DATA SUPPLIED START

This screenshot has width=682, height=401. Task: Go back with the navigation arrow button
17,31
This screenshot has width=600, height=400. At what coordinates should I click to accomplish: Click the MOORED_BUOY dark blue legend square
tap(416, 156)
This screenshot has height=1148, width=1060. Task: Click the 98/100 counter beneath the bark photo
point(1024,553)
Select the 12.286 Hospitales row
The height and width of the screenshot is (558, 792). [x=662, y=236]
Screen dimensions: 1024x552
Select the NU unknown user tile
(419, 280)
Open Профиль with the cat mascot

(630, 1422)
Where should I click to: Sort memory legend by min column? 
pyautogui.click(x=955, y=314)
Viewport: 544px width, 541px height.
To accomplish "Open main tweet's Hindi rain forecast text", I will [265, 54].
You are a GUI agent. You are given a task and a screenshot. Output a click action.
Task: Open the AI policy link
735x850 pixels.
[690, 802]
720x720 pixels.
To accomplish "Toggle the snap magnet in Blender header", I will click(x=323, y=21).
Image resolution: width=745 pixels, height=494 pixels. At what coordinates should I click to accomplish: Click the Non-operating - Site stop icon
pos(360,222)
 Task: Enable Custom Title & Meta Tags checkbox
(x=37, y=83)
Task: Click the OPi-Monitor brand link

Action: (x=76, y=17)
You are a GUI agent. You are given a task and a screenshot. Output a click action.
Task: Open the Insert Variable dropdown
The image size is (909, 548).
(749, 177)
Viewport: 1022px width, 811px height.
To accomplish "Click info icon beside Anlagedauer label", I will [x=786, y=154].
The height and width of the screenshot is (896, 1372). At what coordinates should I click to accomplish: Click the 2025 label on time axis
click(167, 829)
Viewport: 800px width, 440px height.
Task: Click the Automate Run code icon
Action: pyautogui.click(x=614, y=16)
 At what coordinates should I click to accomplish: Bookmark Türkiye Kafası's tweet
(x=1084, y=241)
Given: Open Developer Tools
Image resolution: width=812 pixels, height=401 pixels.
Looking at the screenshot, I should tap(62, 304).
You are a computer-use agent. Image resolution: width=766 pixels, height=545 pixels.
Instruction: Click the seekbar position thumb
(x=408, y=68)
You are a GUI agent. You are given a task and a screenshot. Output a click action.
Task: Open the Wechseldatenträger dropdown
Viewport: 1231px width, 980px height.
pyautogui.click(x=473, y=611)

DATA SUPPLIED END

Give back the material above without altering a single word.

This screenshot has width=682, height=401. Task: Go back with the navigation arrow button
17,31
This screenshot has width=600, height=400. At what coordinates should I click to accomplish: Click the MOORED_BUOY dark blue legend square
tap(416, 156)
This screenshot has height=1148, width=1060. Task: Click the 98/100 counter beneath the bark photo
point(1024,553)
Select the 12.286 Hospitales row
The height and width of the screenshot is (558, 792). [x=662, y=236]
Screen dimensions: 1024x552
Select the NU unknown user tile
(419, 280)
Open Профиль with the cat mascot

(630, 1422)
Where should I click to: Sort memory legend by min column? 
pyautogui.click(x=955, y=314)
Viewport: 544px width, 541px height.
To accomplish "Open main tweet's Hindi rain forecast text", I will [265, 54].
You are a GUI agent. You are given a task and a screenshot. Output a click action.
Task: Open the AI policy link
735x850 pixels.
[690, 802]
720x720 pixels.
To accomplish "Toggle the snap magnet in Blender header", I will click(x=323, y=21).
Image resolution: width=745 pixels, height=494 pixels. At what coordinates should I click to accomplish: Click the Non-operating - Site stop icon
pos(360,222)
 Task: Enable Custom Title & Meta Tags checkbox
(x=37, y=83)
Task: Click the OPi-Monitor brand link

Action: (x=76, y=17)
You are a GUI agent. You are given a task and a screenshot. Output a click action.
Task: Open the Insert Variable dropdown
The image size is (909, 548).
(749, 177)
Viewport: 1022px width, 811px height.
To accomplish "Click info icon beside Anlagedauer label", I will [x=786, y=154].
The height and width of the screenshot is (896, 1372). At what coordinates should I click to accomplish: Click the 2025 label on time axis
click(167, 829)
Viewport: 800px width, 440px height.
Task: Click the Automate Run code icon
Action: pyautogui.click(x=614, y=16)
 At what coordinates should I click to accomplish: Bookmark Türkiye Kafası's tweet
(x=1084, y=241)
Given: Open Developer Tools
Image resolution: width=812 pixels, height=401 pixels.
Looking at the screenshot, I should tap(62, 304).
You are a computer-use agent. Image resolution: width=766 pixels, height=545 pixels.
Instruction: Click the seekbar position thumb
(x=408, y=68)
You are a GUI agent. You are given a task and a screenshot. Output a click action.
Task: Open the Wechseldatenträger dropdown
Viewport: 1231px width, 980px height.
pyautogui.click(x=473, y=611)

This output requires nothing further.